Esto es lo que supo Eulogio en el mes de octubre de 851. Su corazón se llenó de una alegría exaltada que le hizo olvidar las molestias de la reclusión. Pero, bien pronto, otras noticias vinieron a llenarle de angustia: «Flora—le dijeron—está a punto de abjurar la fe. Los emisarios de Recafredo, el obispo, los del cadí y los de su hermano, no la dejan un instante tranquila. Es difícil que pueda resistir este asedio constante. Otro tanto le sucede a su compañera.»
No era precisamente una abjuración de la fe lo que se las pedía; bastaba que se retractasen de las palabras que habían dicho contra Mahoma; y esto empezó a hacerlas vacilar. Vino después la amenaza de que las sacarían al mercado y las venderían como esclavas, y entonces su terror ya no tuvo límites. Antes oraban, ayunaban, meditaban, cantaban himnos de alegría; ahora no cesaban de llorar. De este desmayo vino a sacarlas un largo escrito en que se hacía la alabanza del martirio y se les aseguraba que la prostitución y la deshonra eran compatibles con la integridad del alma. La voz de Eulogio llegaba hasta ellas.
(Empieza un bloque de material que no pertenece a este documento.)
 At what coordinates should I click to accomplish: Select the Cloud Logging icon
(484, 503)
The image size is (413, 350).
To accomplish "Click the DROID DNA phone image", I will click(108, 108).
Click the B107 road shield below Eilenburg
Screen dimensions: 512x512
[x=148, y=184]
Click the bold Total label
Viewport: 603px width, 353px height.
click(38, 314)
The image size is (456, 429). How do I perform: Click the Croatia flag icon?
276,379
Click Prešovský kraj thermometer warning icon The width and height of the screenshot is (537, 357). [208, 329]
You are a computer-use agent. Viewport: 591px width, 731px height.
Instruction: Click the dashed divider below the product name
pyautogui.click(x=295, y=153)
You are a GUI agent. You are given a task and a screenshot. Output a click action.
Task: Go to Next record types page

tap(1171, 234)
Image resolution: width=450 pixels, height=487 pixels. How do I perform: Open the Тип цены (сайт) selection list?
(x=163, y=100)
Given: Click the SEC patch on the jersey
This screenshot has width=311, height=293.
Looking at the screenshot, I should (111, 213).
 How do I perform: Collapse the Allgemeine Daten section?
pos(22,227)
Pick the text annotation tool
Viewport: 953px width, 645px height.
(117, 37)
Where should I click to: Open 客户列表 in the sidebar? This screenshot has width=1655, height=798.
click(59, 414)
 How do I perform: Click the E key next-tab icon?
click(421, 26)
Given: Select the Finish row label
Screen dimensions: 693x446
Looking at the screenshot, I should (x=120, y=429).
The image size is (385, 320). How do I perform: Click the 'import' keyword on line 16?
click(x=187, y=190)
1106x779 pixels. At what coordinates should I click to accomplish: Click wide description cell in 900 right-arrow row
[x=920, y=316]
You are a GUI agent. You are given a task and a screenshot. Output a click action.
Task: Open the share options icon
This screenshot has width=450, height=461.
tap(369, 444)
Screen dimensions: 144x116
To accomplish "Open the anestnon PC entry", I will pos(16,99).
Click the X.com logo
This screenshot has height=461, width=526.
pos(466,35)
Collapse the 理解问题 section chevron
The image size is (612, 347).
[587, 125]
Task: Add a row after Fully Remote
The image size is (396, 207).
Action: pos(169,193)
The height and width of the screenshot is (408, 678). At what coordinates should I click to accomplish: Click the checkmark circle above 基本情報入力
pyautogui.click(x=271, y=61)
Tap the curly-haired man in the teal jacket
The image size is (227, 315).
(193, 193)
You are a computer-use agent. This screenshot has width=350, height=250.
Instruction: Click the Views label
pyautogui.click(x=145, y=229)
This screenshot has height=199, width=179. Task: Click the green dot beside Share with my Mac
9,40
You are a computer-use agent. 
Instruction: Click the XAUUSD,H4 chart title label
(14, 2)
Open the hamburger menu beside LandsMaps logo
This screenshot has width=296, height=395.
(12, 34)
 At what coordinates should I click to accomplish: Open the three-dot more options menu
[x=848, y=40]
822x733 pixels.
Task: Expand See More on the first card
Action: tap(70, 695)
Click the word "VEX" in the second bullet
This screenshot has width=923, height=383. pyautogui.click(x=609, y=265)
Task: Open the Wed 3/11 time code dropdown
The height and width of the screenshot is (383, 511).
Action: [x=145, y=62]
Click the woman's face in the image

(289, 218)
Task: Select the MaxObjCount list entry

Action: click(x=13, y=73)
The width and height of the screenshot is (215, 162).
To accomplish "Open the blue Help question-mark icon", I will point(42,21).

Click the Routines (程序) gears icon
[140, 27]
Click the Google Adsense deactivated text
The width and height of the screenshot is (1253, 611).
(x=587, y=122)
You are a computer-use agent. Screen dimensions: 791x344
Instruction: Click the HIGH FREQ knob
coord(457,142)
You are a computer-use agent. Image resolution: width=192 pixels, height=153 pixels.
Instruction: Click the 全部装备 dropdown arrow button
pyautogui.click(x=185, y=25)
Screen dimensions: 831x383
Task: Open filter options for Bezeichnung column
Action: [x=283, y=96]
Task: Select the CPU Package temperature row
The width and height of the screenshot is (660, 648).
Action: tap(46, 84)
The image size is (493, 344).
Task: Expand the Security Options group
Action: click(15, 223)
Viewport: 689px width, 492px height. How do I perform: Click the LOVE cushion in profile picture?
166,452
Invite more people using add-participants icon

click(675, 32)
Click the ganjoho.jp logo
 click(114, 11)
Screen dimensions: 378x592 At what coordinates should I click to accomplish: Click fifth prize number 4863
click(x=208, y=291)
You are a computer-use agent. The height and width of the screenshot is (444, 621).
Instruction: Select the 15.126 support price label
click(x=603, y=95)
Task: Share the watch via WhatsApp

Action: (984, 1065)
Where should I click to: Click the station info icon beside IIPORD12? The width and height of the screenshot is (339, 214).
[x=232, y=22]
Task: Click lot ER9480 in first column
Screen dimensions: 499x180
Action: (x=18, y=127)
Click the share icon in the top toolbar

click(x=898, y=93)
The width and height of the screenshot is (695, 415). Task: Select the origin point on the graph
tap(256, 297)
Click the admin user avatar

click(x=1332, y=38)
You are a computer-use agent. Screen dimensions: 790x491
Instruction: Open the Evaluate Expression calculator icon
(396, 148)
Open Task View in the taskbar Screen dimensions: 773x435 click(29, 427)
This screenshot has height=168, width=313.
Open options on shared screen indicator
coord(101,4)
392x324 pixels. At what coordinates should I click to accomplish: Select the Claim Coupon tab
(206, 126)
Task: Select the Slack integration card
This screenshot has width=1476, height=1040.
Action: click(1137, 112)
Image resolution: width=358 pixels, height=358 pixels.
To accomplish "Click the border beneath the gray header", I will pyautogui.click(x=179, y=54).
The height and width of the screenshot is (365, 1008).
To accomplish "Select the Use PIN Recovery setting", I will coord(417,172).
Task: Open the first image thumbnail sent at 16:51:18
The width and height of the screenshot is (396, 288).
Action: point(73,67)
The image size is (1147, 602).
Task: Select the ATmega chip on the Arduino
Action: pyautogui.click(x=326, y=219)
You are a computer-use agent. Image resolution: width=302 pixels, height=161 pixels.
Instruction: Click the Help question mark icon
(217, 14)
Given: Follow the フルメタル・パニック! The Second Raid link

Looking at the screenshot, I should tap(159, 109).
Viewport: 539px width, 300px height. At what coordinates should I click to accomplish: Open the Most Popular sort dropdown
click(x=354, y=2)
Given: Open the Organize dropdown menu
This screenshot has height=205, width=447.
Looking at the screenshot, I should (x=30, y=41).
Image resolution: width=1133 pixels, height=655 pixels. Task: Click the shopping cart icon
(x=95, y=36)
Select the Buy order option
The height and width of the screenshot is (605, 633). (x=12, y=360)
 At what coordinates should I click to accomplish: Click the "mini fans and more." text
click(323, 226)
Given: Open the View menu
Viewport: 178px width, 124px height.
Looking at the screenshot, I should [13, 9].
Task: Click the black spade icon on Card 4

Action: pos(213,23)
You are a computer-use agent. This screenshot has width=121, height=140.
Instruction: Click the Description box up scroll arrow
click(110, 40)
Rápidamente, con la decisión heroica de quien se lanza al peligro para salvar a la persona amada, el ilustre doctor les enviaba desde el calabozo un bello y emocionante tratado, al cual había puesto por título «Documento martirial». Su elocuencia íntima y familiar tuvo el éxito más completo. Las dos jóvenes mostraron, después de leerle, una firmeza y un entusiasmo de que el mismo Eulogio estaba maravillado. El 13 de noviembre Flora compareció por última vez en la curia.
— ¿Cuál es tu última resolución?—preguntó el cadí.
—La misma de siempre—respondió ella—. Y si os empeñáis, vais a oír cosas más desagradables que otras veces.
Cuando volvió a la cárcel, Eulogio logró tener una entrevista con ella. Tal vez era un favor que no se podía negar a la que pronto subiría al cadalso. «Creía—nos dice el iluminado sacerdote—ver un ángel. Una claridad celestial la rodeaba; su rostro resplandecía de gozo; parecía gustar ya las alegrías de la celeste patria. Con la sonrisa en los labios, me dijo lo que el cadí le había preguntado y lo que ella respondió. Cuando hube escuchado este relato de aquella boca tan dulce como la miel, procuré confirmarla en su resolución, mostrándole la corona que la esperaba. Yo la adoré, me prosterné delante de su figura angelical, me encomendó a sus oraciones, y, reanimado por sus palabras, volví menos triste a mi oscura prisión.»
Las dos vírgenes subieron al patíbulo el 20 de noviembre. San Félix de Valois les cede galantemente su puesto en este libro, para ir él a juntarse con su amigo y colaborador San Juan de Mala.